(Data for this exercise Opens)

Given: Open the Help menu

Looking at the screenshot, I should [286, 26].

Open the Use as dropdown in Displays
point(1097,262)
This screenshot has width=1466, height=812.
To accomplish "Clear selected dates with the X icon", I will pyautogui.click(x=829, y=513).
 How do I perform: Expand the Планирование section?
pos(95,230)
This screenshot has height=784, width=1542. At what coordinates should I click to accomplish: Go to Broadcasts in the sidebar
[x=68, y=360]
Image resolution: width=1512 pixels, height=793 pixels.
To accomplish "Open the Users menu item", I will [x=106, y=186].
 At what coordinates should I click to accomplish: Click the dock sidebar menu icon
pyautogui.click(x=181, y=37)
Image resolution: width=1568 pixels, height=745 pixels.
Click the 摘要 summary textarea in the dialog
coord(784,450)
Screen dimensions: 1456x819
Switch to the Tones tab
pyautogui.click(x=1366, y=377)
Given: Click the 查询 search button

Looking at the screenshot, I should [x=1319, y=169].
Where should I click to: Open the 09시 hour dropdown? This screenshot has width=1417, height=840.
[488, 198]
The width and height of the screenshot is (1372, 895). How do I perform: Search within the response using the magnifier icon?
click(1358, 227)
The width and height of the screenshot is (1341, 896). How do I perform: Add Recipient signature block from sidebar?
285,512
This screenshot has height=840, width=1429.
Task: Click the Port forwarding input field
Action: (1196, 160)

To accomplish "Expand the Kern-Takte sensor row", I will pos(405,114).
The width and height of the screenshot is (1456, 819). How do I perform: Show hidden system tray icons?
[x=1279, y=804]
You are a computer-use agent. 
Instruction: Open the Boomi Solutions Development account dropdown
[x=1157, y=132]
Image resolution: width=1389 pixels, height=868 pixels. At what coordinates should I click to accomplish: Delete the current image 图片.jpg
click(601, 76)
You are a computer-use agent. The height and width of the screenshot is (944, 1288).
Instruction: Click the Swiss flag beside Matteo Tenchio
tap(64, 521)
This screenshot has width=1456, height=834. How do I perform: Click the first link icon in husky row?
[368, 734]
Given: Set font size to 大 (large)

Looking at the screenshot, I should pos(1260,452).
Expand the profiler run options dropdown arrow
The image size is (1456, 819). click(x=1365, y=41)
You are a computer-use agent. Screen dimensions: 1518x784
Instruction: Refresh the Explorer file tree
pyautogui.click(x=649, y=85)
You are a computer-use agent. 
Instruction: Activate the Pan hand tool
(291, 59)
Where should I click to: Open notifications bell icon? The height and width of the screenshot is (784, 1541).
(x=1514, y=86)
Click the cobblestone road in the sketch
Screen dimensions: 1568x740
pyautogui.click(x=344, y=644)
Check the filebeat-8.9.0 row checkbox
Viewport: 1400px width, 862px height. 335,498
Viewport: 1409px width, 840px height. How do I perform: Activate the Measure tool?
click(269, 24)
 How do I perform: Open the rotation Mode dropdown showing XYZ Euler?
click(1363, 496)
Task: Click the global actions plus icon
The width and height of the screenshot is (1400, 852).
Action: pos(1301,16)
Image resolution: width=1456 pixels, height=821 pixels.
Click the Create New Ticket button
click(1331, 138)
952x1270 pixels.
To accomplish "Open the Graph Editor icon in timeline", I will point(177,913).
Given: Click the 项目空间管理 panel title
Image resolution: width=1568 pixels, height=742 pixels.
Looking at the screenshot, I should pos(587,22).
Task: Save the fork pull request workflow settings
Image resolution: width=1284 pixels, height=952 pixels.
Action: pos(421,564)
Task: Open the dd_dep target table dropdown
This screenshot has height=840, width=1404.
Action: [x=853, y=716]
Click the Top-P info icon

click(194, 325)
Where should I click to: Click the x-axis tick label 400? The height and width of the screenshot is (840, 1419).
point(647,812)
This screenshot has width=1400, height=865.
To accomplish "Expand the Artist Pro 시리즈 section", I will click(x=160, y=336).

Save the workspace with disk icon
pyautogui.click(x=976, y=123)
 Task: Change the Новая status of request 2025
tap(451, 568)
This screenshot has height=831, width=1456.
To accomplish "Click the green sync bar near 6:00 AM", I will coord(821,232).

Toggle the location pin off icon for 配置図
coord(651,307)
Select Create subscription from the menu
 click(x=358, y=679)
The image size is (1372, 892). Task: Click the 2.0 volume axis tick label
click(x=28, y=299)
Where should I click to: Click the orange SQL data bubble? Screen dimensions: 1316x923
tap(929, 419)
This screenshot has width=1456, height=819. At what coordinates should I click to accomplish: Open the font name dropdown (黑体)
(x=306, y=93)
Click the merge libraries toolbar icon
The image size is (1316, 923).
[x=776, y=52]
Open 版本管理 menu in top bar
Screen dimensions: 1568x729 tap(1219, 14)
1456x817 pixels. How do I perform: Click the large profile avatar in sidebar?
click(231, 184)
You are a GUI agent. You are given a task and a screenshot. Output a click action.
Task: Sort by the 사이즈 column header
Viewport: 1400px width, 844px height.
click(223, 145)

(Data for this exercise Closes)

> _What is needed_: The complete listing above is to be output again exactly.

> _Exercise result_:
Given: Open the Help menu

Looking at the screenshot, I should [286, 26].

Open the Use as dropdown in Displays
point(1097,262)
This screenshot has width=1466, height=812.
To accomplish "Clear selected dates with the X icon", I will pyautogui.click(x=829, y=513).
 How do I perform: Expand the Планирование section?
pos(95,230)
This screenshot has height=784, width=1542. At what coordinates should I click to accomplish: Go to Broadcasts in the sidebar
[x=68, y=360]
Image resolution: width=1512 pixels, height=793 pixels.
To accomplish "Open the Users menu item", I will [x=106, y=186].
 At what coordinates should I click to accomplish: Click the dock sidebar menu icon
pyautogui.click(x=181, y=37)
Image resolution: width=1568 pixels, height=745 pixels.
Click the 摘要 summary textarea in the dialog
coord(784,450)
Screen dimensions: 1456x819
Switch to the Tones tab
pyautogui.click(x=1366, y=377)
Given: Click the 查询 search button

Looking at the screenshot, I should [x=1319, y=169].
Where should I click to: Open the 09시 hour dropdown? This screenshot has width=1417, height=840.
[488, 198]
The width and height of the screenshot is (1372, 895). How do I perform: Search within the response using the magnifier icon?
click(1358, 227)
The width and height of the screenshot is (1341, 896). How do I perform: Add Recipient signature block from sidebar?
285,512
This screenshot has height=840, width=1429.
Task: Click the Port forwarding input field
Action: (1196, 160)

To accomplish "Expand the Kern-Takte sensor row", I will pos(405,114).
The width and height of the screenshot is (1456, 819). How do I perform: Show hidden system tray icons?
[x=1279, y=804]
You are a computer-use agent. 
Instruction: Open the Boomi Solutions Development account dropdown
[x=1157, y=132]
Image resolution: width=1389 pixels, height=868 pixels. At what coordinates should I click to accomplish: Delete the current image 图片.jpg
click(601, 76)
You are a computer-use agent. The height and width of the screenshot is (944, 1288).
Instruction: Click the Swiss flag beside Matteo Tenchio
tap(64, 521)
This screenshot has width=1456, height=834. How do I perform: Click the first link icon in husky row?
[368, 734]
Given: Set font size to 大 (large)

Looking at the screenshot, I should pos(1260,452).
Expand the profiler run options dropdown arrow
The image size is (1456, 819). click(x=1365, y=41)
You are a computer-use agent. Screen dimensions: 1518x784
Instruction: Refresh the Explorer file tree
pyautogui.click(x=649, y=85)
You are a computer-use agent. 
Instruction: Activate the Pan hand tool
(291, 59)
Where should I click to: Open notifications bell icon? The height and width of the screenshot is (784, 1541).
(x=1514, y=86)
Click the cobblestone road in the sketch
Screen dimensions: 1568x740
pyautogui.click(x=344, y=644)
Check the filebeat-8.9.0 row checkbox
Viewport: 1400px width, 862px height. 335,498
Viewport: 1409px width, 840px height. How do I perform: Activate the Measure tool?
click(269, 24)
 How do I perform: Open the rotation Mode dropdown showing XYZ Euler?
click(1363, 496)
Task: Click the global actions plus icon
The width and height of the screenshot is (1400, 852).
Action: pos(1301,16)
Image resolution: width=1456 pixels, height=821 pixels.
Click the Create New Ticket button
click(1331, 138)
952x1270 pixels.
To accomplish "Open the Graph Editor icon in timeline", I will point(177,913).
Given: Click the 项目空间管理 panel title
Image resolution: width=1568 pixels, height=742 pixels.
Looking at the screenshot, I should pos(587,22).
Task: Save the fork pull request workflow settings
Image resolution: width=1284 pixels, height=952 pixels.
Action: pos(421,564)
Task: Open the dd_dep target table dropdown
This screenshot has height=840, width=1404.
Action: [x=853, y=716]
Click the Top-P info icon

click(194, 325)
Where should I click to: Click the x-axis tick label 400? The height and width of the screenshot is (840, 1419).
point(647,812)
This screenshot has width=1400, height=865.
To accomplish "Expand the Artist Pro 시리즈 section", I will click(x=160, y=336).

Save the workspace with disk icon
pyautogui.click(x=976, y=123)
 Task: Change the Новая status of request 2025
tap(451, 568)
This screenshot has height=831, width=1456.
To accomplish "Click the green sync bar near 6:00 AM", I will coord(821,232).

Toggle the location pin off icon for 配置図
coord(651,307)
Select Create subscription from the menu
 click(x=358, y=679)
The image size is (1372, 892). Task: Click the 2.0 volume axis tick label
click(x=28, y=299)
Where should I click to: Click the orange SQL data bubble? Screen dimensions: 1316x923
tap(929, 419)
This screenshot has width=1456, height=819. At what coordinates should I click to accomplish: Open the font name dropdown (黑体)
(x=306, y=93)
Click the merge libraries toolbar icon
The image size is (1316, 923).
[x=776, y=52]
Open 版本管理 menu in top bar
Screen dimensions: 1568x729 tap(1219, 14)
1456x817 pixels. How do I perform: Click the large profile avatar in sidebar?
click(231, 184)
You are a GUI agent. You are given a task and a screenshot. Output a click action.
Task: Sort by the 사이즈 column header
Viewport: 1400px width, 844px height.
click(223, 145)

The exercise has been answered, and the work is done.